Do you think a good marriages are real or people are just there for status?

  • First, I would like to say that sure, at first the love is genuine but after yeats of living together it seems like partners do not see us clearly, if they have fixated the "party pooper, always complaining bitchey wife" you bet your ass they are never recoverinf from their missconception.


    Man also have the infantile habit of never taking respobsabilities for their fuck ups... Their excuse is always pointing fingers at you "ohhh, I did x stuff because you did y" but y happened almost a year ago, no cheating, just friendly chat with an ex that I am 100% sure that would never give me what I need so therefore I have no interest.
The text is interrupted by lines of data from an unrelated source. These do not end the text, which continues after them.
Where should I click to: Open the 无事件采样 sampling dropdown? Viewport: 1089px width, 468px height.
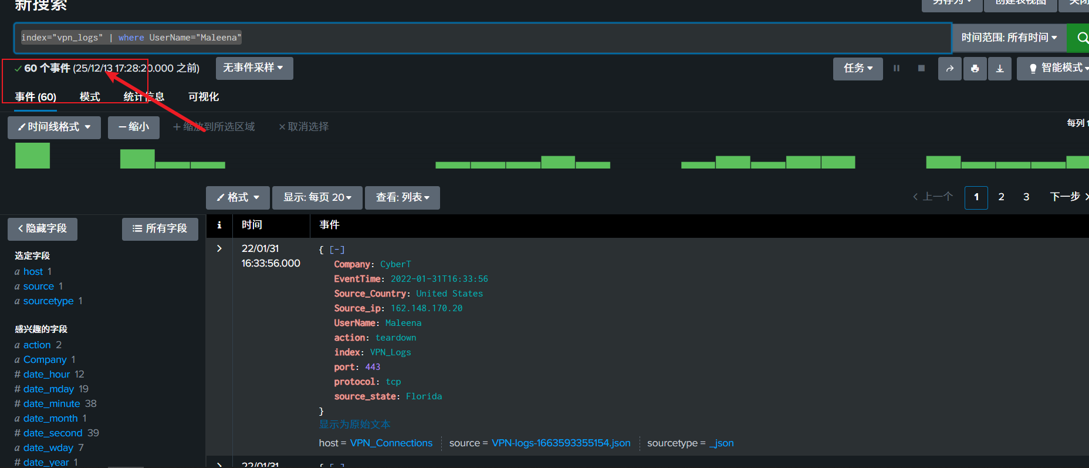coord(253,68)
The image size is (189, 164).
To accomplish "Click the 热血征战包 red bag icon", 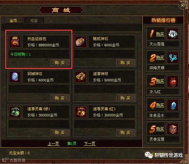I will point(15,42).
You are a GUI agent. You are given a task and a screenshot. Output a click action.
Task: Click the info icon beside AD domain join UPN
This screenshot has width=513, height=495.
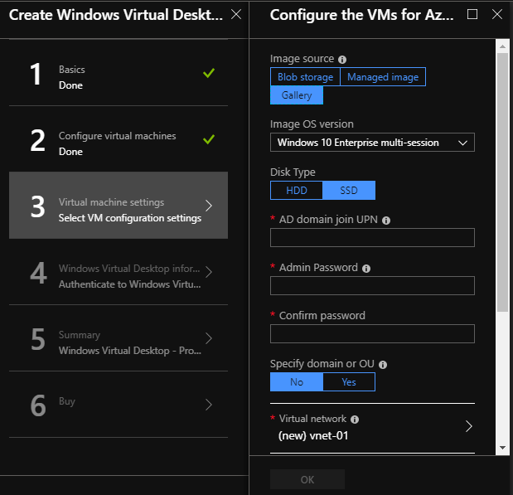(x=386, y=221)
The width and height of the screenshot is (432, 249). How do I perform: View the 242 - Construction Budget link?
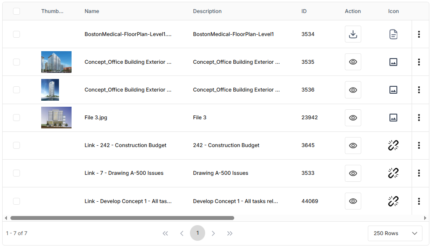[x=353, y=145]
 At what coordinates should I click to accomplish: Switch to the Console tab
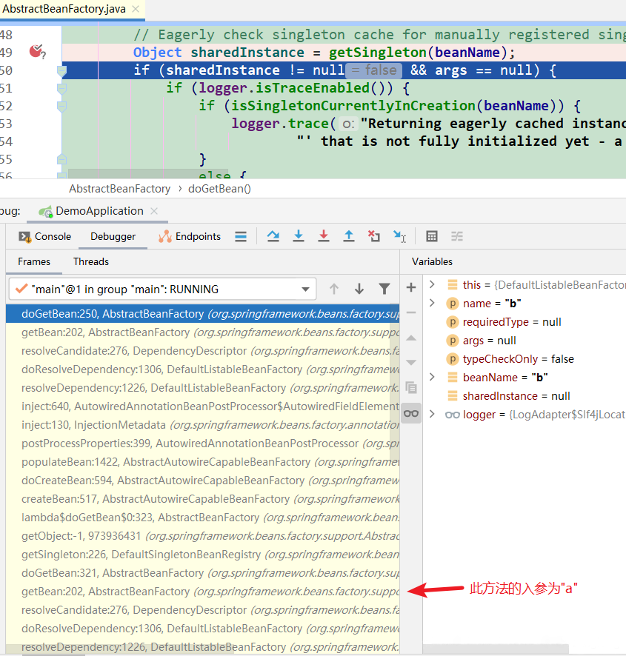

I did worry about the person because we have been friends forever, but since he got hands on my cellphone without my permition and just saw us exchaning messas with pics (no body parts showing, but I would still consider or poor tasting) but my partner gave me hell from months, true psycological torture...

    New years eve I decided I would drop some acid after 4 years of no use, mostly to test my own personal grownth and instantly regreted it... My partner who was also under influence enteres a long ass paranoia that I was flirting with the husband of one and only truly friend I have (she's a sister to me). He called me me so many nasty stuff, accused me or trying to show my panties to my friends husband...

    I am lucky our friendship is at 10 years now and she did not doubt me any time. I barely have any irl friends from old times because they were all fake scumbaga and he could have destroyed one the friendships I cherise the most in the whole world. For the record, an wx bf of hers did it on me but I didn't pay it any attention because my friend is worth everything from me.

    After he went on his paranoia acussing me of not only betraying one of my soul sisters (he ruined the whole new years eve for me ;() he also almost got beaten if not for me and my friends because he was high as kite on acid and invades the ladies bathroom, I spent that awfull day only crying, ralking to the owner of the ranch so they would not do anything bad to him only for you to come back hours later and say I wasn't even worried for him.


    But this rant is because I have worked as a fucking dog the whole month, making 12h shifts for two days straigh to discover he had gone to te beach alone (up until that okaay but he did not inform me of this). If I had the same behaviour as him he would slutshame and tell I was giving it up to other guys.

    I always inform him where are I am going, etc... we are not single.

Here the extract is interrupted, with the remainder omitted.